A quiet mountain village is surrounded by forests and vineyards. The gentle morning sun illuminates a simple peasant house. Young Giselle lives here with her mother. The local forester Hans has been in love with her for too long, but the girl's heart is full of bright expectation of a real great feeling. The hunting lodge of the Duke of Courland is located nearby; Count Albert arrived here after hunting. The count's attention is attracted by the charming peasant girl Giselle. Tender feelings cover Albert, he is in love with a young beauty. But his expensive outfit can scare away a girl, and he changes into peasant clothes. Mutual feelings of first love captivate the young couple.
Full text
Hans is desperate. His experience tells him that Albert is not who he claims to be, but Giselle does not listen to him. The sounds of a hunting horn are heard from afar. The Duke of Courland approaches with his retinue and guests. The peasants cordially greet noble persons. Mixed with the crowd of peasants, the count goes away unnoticed. The arrival of the duke and Bathilde, the count's fiancee, was a surprise for Albert. Giselle gets Bathilde's attention and dances for her, Bathilde gives her a necklace.

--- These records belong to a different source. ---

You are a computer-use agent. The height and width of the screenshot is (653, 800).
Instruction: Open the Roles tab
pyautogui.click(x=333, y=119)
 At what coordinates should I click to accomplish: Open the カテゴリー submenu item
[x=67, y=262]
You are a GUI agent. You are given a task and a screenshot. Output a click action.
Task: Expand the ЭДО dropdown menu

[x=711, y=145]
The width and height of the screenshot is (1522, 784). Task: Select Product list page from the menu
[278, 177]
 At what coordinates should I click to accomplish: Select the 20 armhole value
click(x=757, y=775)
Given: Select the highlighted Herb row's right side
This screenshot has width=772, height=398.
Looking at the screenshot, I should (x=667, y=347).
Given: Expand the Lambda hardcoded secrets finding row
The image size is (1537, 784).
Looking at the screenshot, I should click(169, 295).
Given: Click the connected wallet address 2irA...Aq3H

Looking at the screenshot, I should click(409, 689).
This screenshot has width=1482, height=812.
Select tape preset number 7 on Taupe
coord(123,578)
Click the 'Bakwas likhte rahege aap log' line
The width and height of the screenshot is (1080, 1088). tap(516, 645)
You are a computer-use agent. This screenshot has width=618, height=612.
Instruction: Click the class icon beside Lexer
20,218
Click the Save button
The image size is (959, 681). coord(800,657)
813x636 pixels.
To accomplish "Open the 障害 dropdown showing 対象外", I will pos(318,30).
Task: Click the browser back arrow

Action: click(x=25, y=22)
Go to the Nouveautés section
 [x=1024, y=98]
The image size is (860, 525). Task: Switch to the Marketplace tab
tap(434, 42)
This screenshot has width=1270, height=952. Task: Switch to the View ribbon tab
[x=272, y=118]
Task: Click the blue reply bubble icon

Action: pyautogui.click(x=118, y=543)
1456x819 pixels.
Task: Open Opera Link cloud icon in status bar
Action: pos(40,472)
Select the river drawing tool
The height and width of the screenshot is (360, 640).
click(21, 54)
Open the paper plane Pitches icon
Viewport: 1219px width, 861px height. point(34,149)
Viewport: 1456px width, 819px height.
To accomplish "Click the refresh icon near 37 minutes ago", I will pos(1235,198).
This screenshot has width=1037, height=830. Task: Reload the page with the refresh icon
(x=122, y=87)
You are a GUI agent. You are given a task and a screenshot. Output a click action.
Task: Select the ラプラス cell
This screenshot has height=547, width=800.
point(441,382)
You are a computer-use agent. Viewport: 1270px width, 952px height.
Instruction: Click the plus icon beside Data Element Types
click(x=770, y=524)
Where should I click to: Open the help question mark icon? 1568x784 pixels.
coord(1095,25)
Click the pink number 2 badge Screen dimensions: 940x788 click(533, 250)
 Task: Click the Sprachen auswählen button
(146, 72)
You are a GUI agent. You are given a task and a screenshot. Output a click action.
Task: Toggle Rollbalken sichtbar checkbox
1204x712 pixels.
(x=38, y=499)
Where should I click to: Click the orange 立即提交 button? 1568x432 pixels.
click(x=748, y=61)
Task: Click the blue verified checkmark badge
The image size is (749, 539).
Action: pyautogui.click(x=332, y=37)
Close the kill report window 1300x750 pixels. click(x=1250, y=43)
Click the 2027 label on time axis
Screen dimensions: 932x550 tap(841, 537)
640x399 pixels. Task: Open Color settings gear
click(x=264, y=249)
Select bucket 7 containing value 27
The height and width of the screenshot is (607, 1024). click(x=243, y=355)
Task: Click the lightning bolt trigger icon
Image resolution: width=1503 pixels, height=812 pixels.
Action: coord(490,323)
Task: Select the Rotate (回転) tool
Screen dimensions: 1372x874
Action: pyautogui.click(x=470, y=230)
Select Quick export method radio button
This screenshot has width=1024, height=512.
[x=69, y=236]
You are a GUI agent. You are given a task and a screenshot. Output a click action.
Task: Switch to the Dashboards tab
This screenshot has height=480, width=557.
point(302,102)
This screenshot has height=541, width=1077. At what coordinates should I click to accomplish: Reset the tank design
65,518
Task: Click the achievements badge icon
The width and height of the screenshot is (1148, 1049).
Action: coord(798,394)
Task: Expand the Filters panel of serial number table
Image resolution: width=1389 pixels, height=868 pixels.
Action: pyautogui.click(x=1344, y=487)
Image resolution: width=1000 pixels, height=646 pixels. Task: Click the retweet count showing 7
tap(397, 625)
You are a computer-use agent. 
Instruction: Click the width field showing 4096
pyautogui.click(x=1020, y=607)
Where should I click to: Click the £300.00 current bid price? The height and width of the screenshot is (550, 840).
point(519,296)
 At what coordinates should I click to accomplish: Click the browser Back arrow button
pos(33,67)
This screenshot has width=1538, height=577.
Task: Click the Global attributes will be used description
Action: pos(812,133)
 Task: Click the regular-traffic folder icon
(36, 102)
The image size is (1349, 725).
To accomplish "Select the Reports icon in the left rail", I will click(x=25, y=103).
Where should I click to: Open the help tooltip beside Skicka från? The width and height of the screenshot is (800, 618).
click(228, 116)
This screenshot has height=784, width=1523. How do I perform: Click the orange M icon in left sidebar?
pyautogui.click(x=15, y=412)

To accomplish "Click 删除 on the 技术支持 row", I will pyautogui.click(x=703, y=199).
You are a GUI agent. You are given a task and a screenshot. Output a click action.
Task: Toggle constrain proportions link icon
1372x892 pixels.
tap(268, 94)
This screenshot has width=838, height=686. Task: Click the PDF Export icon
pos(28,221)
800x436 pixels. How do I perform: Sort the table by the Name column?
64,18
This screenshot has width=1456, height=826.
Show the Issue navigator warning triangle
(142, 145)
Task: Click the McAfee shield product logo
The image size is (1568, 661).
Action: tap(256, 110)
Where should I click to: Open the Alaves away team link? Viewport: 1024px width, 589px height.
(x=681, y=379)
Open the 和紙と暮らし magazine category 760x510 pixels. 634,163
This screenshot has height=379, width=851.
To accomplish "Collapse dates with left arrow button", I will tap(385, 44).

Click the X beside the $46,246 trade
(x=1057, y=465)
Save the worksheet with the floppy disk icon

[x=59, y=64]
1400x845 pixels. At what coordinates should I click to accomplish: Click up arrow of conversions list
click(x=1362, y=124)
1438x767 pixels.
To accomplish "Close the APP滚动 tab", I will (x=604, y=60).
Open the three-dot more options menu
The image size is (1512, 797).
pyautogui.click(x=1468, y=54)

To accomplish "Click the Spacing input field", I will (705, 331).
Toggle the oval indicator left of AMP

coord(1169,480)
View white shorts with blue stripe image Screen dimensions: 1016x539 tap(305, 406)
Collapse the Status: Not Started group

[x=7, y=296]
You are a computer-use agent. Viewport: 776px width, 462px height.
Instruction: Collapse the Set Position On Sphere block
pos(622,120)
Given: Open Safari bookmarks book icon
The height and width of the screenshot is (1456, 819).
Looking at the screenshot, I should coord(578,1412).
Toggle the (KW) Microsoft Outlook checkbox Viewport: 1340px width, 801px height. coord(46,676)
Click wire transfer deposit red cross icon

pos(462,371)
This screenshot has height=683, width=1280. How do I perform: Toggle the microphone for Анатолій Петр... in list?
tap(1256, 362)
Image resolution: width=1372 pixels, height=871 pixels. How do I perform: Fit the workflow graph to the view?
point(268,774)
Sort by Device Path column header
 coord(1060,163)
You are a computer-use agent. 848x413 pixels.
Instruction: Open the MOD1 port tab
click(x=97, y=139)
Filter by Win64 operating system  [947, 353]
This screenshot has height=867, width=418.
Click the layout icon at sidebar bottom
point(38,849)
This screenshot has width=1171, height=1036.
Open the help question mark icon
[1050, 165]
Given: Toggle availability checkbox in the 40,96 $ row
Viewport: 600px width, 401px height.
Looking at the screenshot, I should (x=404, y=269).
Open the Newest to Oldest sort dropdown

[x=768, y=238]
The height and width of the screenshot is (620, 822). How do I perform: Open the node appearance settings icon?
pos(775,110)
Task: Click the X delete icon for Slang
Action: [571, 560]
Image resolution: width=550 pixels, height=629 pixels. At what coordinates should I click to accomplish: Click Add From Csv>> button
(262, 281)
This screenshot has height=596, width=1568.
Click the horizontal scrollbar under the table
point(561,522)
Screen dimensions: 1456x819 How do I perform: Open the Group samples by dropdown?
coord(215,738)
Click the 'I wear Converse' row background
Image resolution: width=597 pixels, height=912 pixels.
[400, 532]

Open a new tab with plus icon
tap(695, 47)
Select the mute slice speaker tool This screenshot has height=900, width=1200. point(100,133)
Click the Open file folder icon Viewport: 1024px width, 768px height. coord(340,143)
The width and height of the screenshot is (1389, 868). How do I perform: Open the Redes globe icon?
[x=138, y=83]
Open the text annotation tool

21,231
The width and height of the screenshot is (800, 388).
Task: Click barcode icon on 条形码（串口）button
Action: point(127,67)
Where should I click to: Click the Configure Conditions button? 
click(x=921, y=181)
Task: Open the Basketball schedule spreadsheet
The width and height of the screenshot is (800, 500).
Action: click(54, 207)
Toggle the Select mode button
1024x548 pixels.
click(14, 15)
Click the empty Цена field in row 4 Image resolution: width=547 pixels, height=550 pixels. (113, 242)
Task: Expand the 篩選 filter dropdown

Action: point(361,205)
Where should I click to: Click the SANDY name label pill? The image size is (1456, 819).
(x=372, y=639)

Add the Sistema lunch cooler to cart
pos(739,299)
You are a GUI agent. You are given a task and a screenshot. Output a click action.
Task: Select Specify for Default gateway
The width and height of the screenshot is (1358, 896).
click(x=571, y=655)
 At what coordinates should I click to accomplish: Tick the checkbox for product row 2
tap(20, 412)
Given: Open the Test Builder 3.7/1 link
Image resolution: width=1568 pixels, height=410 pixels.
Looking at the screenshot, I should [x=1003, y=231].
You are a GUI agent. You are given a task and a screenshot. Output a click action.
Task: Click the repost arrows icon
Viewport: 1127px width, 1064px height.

Overjoyed, Giselle runs away to her friends and joins in the general fun. Among the dancers, Albert is also having fun. Suddenly, Hans rudely pushes the crowd aside and rebukes Albert for cheating. In the hunting lodge, he found a sword adorned with precious stones, he shows it to everyone. Giselle does not want to believe. Then Hans blows his horn, and Batilda, his bride, appears before the bewildered count. Giselle is shocked by everything that happened, the bright world of her hopes and dreams is destroyed. The girl goes crazy and dies.

Act II

Night time, village cemetery. Here comes Hans, tormented by remorse. In the moonlight, led by Mirta, ghostly vilis appear - the shadows of brides who died before the wedding.

“Dressed in wedding dresses, crowned with flowers ... irresistibly beautiful, the wilis dance in the light of the moon, they dance the more passionately and faster, the more they feel that the hour given to them for dancing is running out, and they must again enter their graves, cold as ice... "(H. Heine)

The Wilis notice Hans. At a sign from Mirta, their frantic round dance begins to pursue the forester. Having become a wall in the way of Hans, vengeful shadows push him into the lake.

The ghostly figure of Giselle emerges from the cold grave. A wave of Mirta's hand, and Giselle gains strength. Noise is heard. The Wilis disappear into the mist.

Albert comes to the cemetery with flowers. Wilis immediately surround the young man. The terrible fate of the forester also threatens Albert. But Giselle's selfless immortal love protects Albert from the wrath of the vilis.